The first thing I noticed on the east side was the trail was machine groomed and in pristine condition. I looked at my GPS to see I had come 3.5 miles to this point and was thinking I’d go another few miles before turning around to make a 12 mile day. A mile or so later, I emerged from the forest out onto Caribou Bog – I was transfixed by it’s beauty! That’s when it hit me, “This is why I love to ski!”The sky was crystal clear and the deepest azure blue above the brilliant white blanket of snow. Hardy spruce trees growing slow and sparse dotted the scene with their meager crowns and spindly trunks. There may have been a breeze but I didn’t notice it. I was too taken by the warmth of the noon day sun and the stark beauty of the landscape I was immersed in. Yes, I do love to ski and this is one of the reasons. This was a Zen moment. Time stood still, skis flowed effortlessly, I was at peace. The sounds of my breath mingled with the hushed glide of my skis on the snow. It was like I just woke up and I was ‘Here now’, completely in the moment, taking it in like that was my only purpose in life. The separation between mind, body, and place became blurred – I was one with my universe. I did not feel tired, hungry, thirsty or wanting. For that moment – maybe 10 minutes in all – I was completely immersed in total euphoria…. Complete bliss…… Yes, this is why I love to ski, run, hike…..
As I skied along I passed others enjoying the day. Some were out for leisure, others were clearly getting a workout. Me, I was going for a long ski. Not fast, but always maintaining a steady pace. I stopped to chat with a couple at a trail junction hoping to learn which trail the race followed but they were less informed than I. The one thing they did tell me was which way to Newman Hill and that was where I headed.
On the way up the 1st climb (only 200’) I could hear another skier approaching from behind. He was really grinding it hard – burning lots of matches along the way. The guy passed me before the top and I realized he was probably 10 years my senior! Ouch! Wasn’t long before I lost sight of him…. Decent down the other side was nice but made me realize I’d come a long way and was time to turn around. GPS said I’d gone 8 miles so far, meaning I had 8 more to go.
The trip back was equally rewarding. The big difference was I stopped to take pictures and video along the way. Something I didn’t allow myself on the first half. On one quick little decent, I was zipping along taking video and up ahead was a couple working their way up the hill. As I approached they stepped aside to let me pass but gave me odd looks – I had both polls in 1 hand and a camera in the other.

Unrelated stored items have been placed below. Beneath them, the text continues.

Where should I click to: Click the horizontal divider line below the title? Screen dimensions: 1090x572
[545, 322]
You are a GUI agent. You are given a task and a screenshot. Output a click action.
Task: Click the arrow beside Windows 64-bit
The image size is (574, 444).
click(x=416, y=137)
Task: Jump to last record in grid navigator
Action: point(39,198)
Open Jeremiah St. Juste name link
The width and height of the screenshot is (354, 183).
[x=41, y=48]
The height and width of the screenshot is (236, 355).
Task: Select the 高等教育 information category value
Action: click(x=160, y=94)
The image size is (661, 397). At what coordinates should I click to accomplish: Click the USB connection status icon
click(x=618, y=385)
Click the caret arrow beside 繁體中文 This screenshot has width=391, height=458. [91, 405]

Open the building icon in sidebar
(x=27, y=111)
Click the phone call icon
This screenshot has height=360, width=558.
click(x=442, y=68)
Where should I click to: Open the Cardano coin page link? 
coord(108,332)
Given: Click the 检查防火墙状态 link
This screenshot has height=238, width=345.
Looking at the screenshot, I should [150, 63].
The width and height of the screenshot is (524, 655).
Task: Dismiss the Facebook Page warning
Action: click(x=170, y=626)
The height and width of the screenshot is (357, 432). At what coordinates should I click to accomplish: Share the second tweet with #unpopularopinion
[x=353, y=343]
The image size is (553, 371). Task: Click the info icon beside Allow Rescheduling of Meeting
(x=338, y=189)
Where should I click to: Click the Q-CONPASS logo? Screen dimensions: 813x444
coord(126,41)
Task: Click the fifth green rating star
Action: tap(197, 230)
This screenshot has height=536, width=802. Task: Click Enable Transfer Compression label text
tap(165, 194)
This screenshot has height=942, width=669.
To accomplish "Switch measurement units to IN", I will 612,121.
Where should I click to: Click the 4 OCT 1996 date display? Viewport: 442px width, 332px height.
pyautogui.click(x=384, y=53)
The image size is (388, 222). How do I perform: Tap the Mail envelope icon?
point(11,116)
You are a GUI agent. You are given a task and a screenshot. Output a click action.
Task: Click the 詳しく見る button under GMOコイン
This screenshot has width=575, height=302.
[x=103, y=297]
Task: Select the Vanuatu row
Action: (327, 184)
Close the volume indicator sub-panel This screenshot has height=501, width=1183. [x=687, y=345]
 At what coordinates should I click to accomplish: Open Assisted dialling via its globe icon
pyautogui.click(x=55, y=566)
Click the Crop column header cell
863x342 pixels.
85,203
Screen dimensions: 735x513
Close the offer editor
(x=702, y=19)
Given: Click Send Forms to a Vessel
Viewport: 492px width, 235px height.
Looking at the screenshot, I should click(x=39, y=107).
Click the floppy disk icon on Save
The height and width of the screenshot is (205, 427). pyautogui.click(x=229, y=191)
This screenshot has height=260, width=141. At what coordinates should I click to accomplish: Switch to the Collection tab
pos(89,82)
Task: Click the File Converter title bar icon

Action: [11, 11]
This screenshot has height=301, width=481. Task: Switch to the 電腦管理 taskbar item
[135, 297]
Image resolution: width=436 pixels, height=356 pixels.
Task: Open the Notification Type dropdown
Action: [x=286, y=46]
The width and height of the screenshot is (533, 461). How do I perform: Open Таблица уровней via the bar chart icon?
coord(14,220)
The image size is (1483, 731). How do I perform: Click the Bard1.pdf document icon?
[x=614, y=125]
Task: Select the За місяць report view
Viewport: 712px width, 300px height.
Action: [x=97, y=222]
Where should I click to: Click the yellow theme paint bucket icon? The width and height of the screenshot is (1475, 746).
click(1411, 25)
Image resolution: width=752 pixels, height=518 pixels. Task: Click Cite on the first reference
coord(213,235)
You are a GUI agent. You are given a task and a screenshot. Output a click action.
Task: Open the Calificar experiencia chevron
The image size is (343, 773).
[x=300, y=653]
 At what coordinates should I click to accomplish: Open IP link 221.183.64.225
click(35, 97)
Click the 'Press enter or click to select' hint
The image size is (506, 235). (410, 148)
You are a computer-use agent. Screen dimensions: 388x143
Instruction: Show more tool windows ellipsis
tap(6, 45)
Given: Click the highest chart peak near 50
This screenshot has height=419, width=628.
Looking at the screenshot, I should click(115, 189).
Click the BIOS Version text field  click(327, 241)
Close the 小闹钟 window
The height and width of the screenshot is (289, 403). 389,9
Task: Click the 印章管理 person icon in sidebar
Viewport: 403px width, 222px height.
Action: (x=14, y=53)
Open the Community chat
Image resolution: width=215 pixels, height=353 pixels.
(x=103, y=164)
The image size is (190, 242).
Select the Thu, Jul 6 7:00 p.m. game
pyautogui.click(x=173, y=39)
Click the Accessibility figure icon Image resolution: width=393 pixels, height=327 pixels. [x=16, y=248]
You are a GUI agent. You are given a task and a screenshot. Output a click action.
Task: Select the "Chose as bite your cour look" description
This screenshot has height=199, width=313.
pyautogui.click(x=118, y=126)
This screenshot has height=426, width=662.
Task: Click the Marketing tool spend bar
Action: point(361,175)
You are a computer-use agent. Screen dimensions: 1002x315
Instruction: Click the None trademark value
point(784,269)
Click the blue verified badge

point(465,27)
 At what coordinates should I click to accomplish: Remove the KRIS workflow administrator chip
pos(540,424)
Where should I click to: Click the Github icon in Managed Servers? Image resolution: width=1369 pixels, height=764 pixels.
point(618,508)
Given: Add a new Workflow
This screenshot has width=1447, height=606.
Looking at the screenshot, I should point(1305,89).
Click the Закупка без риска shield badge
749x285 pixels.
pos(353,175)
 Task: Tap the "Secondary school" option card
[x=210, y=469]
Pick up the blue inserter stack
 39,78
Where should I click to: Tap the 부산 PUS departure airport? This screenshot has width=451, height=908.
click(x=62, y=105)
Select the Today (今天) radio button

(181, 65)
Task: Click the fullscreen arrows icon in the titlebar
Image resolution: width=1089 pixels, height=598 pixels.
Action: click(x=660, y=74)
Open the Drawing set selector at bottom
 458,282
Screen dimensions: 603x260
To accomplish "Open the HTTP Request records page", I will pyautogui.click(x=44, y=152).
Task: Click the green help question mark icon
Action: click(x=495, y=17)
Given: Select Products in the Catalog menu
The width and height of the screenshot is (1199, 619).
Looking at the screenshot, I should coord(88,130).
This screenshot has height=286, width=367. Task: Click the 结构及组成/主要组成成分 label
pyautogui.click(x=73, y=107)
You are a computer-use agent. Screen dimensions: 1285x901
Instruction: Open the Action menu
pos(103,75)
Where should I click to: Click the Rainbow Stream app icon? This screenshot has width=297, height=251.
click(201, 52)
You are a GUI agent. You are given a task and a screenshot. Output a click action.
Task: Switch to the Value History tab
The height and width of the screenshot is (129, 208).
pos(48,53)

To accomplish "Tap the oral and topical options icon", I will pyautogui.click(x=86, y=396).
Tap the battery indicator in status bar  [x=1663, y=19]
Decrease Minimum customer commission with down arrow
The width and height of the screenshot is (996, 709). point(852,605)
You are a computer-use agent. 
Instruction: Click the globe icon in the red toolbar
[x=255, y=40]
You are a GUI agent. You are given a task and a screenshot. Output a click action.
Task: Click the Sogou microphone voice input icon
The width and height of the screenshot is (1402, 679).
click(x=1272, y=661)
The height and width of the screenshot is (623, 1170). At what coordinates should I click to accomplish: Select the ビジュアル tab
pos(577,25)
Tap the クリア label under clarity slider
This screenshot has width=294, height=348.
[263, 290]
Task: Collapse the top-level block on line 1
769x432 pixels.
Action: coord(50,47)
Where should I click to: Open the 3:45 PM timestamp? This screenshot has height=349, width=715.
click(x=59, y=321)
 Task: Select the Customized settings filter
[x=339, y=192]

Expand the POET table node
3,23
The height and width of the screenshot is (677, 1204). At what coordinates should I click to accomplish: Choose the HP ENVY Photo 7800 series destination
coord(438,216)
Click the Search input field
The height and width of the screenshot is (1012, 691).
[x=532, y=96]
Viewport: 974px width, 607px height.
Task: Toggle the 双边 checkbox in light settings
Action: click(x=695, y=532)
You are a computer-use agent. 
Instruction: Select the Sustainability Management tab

Must have seemed odd…. "Hey, that skier dude thinks he’s cool…."
The last 3 or 4 miles were fine although I did have a hot-spot on the top of 1 toe. I was in the groove and moving along on auto pilot. Mindlessly striding, following a comfortable rhythm while slower than before, chews up miles with little effort till I reach the City Forest. Back at the City Forest, there had been so many walkers, skiers, snowshoeers, and dogs that the snow conditions were marginal and the ski track blurred. Now my mind was on one thing – finishing.